↓↓↓

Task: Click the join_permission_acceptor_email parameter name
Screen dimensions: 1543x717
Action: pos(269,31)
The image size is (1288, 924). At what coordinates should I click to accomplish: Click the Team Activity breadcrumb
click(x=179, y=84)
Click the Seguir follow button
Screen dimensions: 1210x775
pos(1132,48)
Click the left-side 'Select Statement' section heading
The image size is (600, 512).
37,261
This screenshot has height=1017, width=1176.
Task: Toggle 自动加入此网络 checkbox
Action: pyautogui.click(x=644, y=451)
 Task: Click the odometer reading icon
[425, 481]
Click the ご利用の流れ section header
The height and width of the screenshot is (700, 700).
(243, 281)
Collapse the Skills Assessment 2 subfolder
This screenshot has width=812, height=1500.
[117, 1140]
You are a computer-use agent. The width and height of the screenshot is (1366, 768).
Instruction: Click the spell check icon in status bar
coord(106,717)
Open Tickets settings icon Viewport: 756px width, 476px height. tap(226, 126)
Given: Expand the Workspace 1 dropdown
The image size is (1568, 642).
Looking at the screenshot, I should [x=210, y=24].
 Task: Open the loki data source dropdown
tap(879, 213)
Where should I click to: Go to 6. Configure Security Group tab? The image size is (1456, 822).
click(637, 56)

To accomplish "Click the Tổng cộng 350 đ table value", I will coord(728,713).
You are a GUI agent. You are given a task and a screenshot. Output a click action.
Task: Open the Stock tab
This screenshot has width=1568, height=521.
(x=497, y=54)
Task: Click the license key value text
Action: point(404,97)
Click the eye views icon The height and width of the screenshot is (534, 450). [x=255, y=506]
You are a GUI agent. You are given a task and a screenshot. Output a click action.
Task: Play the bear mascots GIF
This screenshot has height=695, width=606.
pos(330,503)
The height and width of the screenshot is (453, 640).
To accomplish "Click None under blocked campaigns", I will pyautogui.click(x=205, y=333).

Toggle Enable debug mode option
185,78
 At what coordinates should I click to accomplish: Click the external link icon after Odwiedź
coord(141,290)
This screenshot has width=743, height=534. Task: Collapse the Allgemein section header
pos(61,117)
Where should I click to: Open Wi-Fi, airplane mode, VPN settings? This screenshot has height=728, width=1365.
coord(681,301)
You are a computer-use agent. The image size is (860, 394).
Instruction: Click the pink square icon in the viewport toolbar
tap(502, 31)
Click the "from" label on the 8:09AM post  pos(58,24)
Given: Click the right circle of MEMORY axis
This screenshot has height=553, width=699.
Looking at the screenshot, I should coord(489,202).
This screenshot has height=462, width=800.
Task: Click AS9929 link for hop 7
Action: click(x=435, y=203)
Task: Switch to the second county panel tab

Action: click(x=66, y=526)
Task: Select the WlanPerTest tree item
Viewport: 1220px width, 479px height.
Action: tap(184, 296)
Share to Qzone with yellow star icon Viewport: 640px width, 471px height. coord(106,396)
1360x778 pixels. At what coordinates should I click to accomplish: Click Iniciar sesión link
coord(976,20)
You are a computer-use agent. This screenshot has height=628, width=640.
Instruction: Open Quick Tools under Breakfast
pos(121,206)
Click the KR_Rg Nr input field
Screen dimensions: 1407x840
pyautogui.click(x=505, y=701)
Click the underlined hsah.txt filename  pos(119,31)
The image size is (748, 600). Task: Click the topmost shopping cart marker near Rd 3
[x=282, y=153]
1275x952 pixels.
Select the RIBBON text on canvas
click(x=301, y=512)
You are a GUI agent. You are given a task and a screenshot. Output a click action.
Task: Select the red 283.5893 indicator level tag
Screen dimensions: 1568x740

↑↑↑

The task calls for each record to be returned verbatim.

Task: Click the join_permission_acceptor_email parameter name
Screen dimensions: 1543x717
Action: pos(269,31)
The image size is (1288, 924). At what coordinates should I click to accomplish: Click the Team Activity breadcrumb
click(x=179, y=84)
Click the Seguir follow button
Screen dimensions: 1210x775
pos(1132,48)
Click the left-side 'Select Statement' section heading
The image size is (600, 512).
37,261
This screenshot has height=1017, width=1176.
Task: Toggle 自动加入此网络 checkbox
Action: pyautogui.click(x=644, y=451)
 Task: Click the odometer reading icon
[425, 481]
Click the ご利用の流れ section header
The height and width of the screenshot is (700, 700).
(243, 281)
Collapse the Skills Assessment 2 subfolder
This screenshot has width=812, height=1500.
[117, 1140]
You are a computer-use agent. The width and height of the screenshot is (1366, 768).
Instruction: Click the spell check icon in status bar
coord(106,717)
Open Tickets settings icon Viewport: 756px width, 476px height. tap(226, 126)
Given: Expand the Workspace 1 dropdown
The image size is (1568, 642).
Looking at the screenshot, I should [x=210, y=24].
 Task: Open the loki data source dropdown
tap(879, 213)
Where should I click to: Go to 6. Configure Security Group tab? The image size is (1456, 822).
click(637, 56)

To accomplish "Click the Tổng cộng 350 đ table value", I will coord(728,713).
You are a GUI agent. You are given a task and a screenshot. Output a click action.
Task: Open the Stock tab
This screenshot has width=1568, height=521.
(x=497, y=54)
Task: Click the license key value text
Action: point(404,97)
Click the eye views icon The height and width of the screenshot is (534, 450). [x=255, y=506]
You are a GUI agent. You are given a task and a screenshot. Output a click action.
Task: Play the bear mascots GIF
This screenshot has height=695, width=606.
pos(330,503)
The height and width of the screenshot is (453, 640).
To accomplish "Click None under blocked campaigns", I will pyautogui.click(x=205, y=333).

Toggle Enable debug mode option
185,78
 At what coordinates should I click to accomplish: Click the external link icon after Odwiedź
coord(141,290)
This screenshot has width=743, height=534. Task: Collapse the Allgemein section header
pos(61,117)
Where should I click to: Open Wi-Fi, airplane mode, VPN settings? This screenshot has height=728, width=1365.
coord(681,301)
You are a computer-use agent. The image size is (860, 394).
Instruction: Click the pink square icon in the viewport toolbar
tap(502, 31)
Click the "from" label on the 8:09AM post  pos(58,24)
Given: Click the right circle of MEMORY axis
This screenshot has height=553, width=699.
Looking at the screenshot, I should coord(489,202).
This screenshot has height=462, width=800.
Task: Click AS9929 link for hop 7
Action: click(x=435, y=203)
Task: Switch to the second county panel tab

Action: click(x=66, y=526)
Task: Select the WlanPerTest tree item
Viewport: 1220px width, 479px height.
Action: tap(184, 296)
Share to Qzone with yellow star icon Viewport: 640px width, 471px height. coord(106,396)
1360x778 pixels. At what coordinates should I click to accomplish: Click Iniciar sesión link
coord(976,20)
You are a computer-use agent. This screenshot has height=628, width=640.
Instruction: Open Quick Tools under Breakfast
pos(121,206)
Click the KR_Rg Nr input field
Screen dimensions: 1407x840
pyautogui.click(x=505, y=701)
Click the underlined hsah.txt filename  pos(119,31)
The image size is (748, 600). Task: Click the topmost shopping cart marker near Rd 3
[x=282, y=153]
1275x952 pixels.
Select the RIBBON text on canvas
click(x=301, y=512)
You are a GUI agent. You are given a task and a screenshot. Output a click action.
Task: Select the red 283.5893 indicator level tag
Screen dimensions: 1568x740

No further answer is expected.